As shown in FIG. 7, each emitted light beam T includes both p-polarization light and s-polarization light. An amplitude of the s-polarization light is substantially as same as that of the p-polarization light, and a vector of the s-polarization light is substantially perpendicular to that of the p-polarization light. A polarization direction of the p-polarization light is substantially parallel to that of the PBS 406, and a polarization direction of the s-polarization light is substantially perpendicular to that of the PBS 406. Thus, the p-polarization light can be transmitted through the PBS 406 and the lower polarizer plate 32, but the s-polarization light can not be transmitted therethrough and is reflected into the backlight module 40 by the PBS 406. The s-polarization light is transmitted through the prism sheet 48, the diffusion plate 46, the light guide plate 44 and the quarter-wave plate 404 in turn, and is transmitted to the reflective plate 42. Then, the s-polarization light is reflected by the reflective plate 42 and is transmitted through the quarter-wave plate 404. The quarter-wave plate 404 can convert the s-polarization light into p1-polarization light and s1-polarization light (not shown) with a relatively small intensity. A polarization direction of the p1-polarization light is as same as that of the p-polarization light. Thus, the p1-polarization light can be transmitted through the PBS 406 and the lower polarizer plate 32. Therefore, the backlight module 40 can enhance the utilization of light energy (theoretically, the brightness of the backlight module 40 is about double of that of the backlight module 20 ).

However, the s-polarization light must be transmitted from the light guide plate 44 before being converting into p1-polarization light by the quarter-wave plate 404. Reflective and refractive loss of the s-polarization light would expectedly be produced at an interface between the light guide plate 44 and the quarter-wave plate 404. This is disadvantageous to the enhancement of the utilization of light energy.

What is needed, therefore, is a light guide plate having a high utilization of light energy.

What is also needed is a backlight module adopting the above-described light guide plate.

SUMMARY

In one embodiment, a light guide plate includes an incident surface, an emission surface, and a bottom surface. The emission surface intersects with the incident surface and is substantially perpendicular to the incident surface. The bottom surface intersects with the incident surface and is opposite to the emission surface. The light guide plate is birefringent and has stresses/strains therein, causing the light guide plate to exhibit a light-polarizing phase delay. An angle between a direction of one of the main stresses/strains and the light incident surface is greater than 0 degree and smaller than 90 degrees. A plurality of sub-wavelength gratings can be further formed on the emission surface of the light guide plate.

In another embodiment, a backlight module adopts the above-described light guide plate and further includes a light source. The light source is positioned beside the incident surface of the light guide plate.

Other advantages and novel features of the present light guide plate and the backlight module adopting the same will become more apparent from the following detailed description of preferred embodiments when taken in conjunction with the accompanying drawings.

### Position data for elements and text

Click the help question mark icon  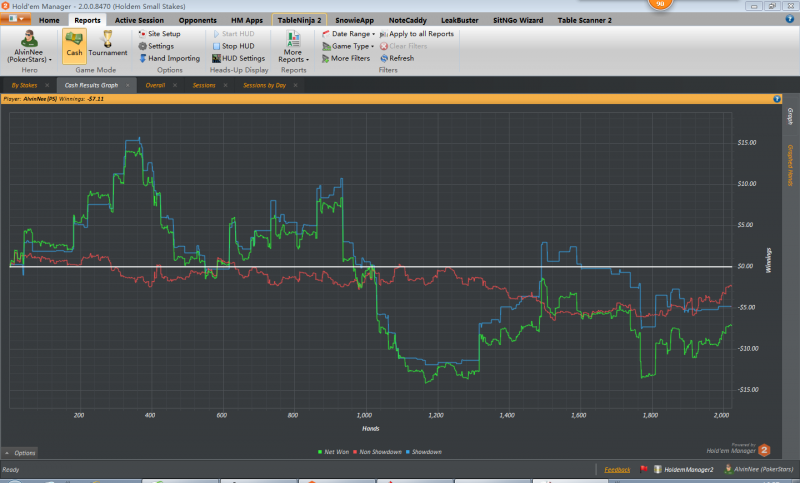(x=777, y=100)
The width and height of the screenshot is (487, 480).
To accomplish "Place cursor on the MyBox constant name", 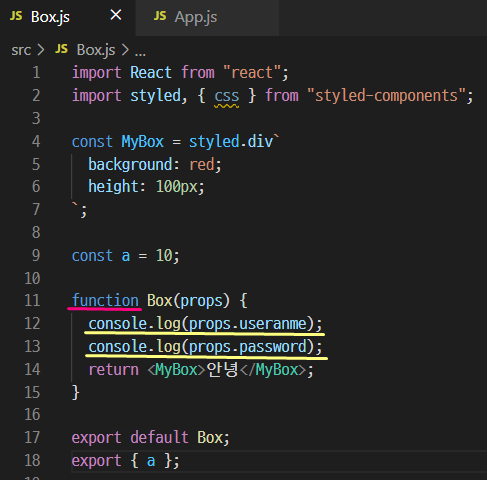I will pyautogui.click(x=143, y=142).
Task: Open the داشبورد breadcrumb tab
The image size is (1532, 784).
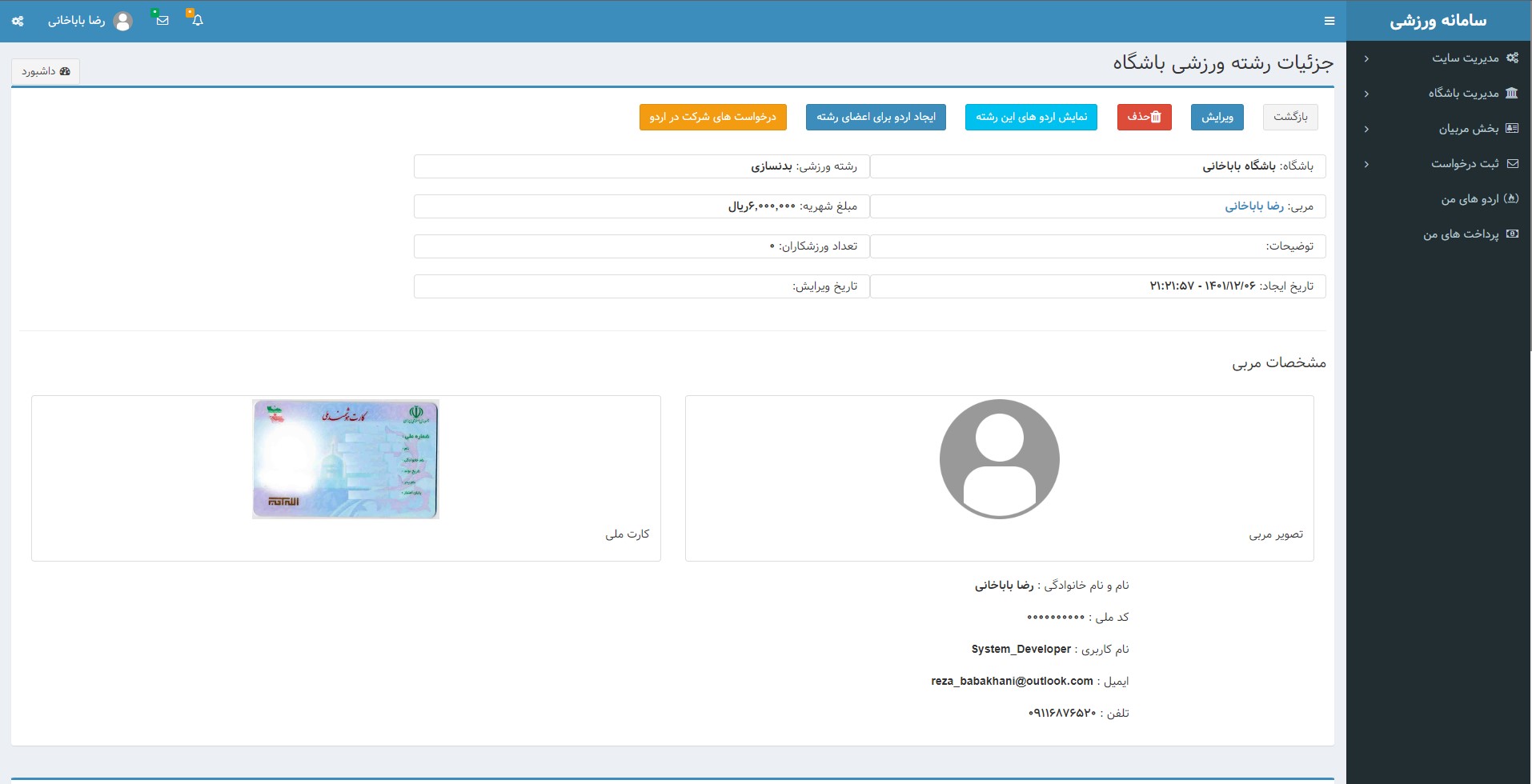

### PROBLEM STATEMENT
Can you set down, word for word, the stretch of the light guide plate passage from "What is needed, therefore, is" through "above-described light guide plate."?

### FULL ANSWER
What is needed, therefore, is a light guide plate having a high utilization of light energy.

What is also needed is a backlight module adopting the above-described light guide plate.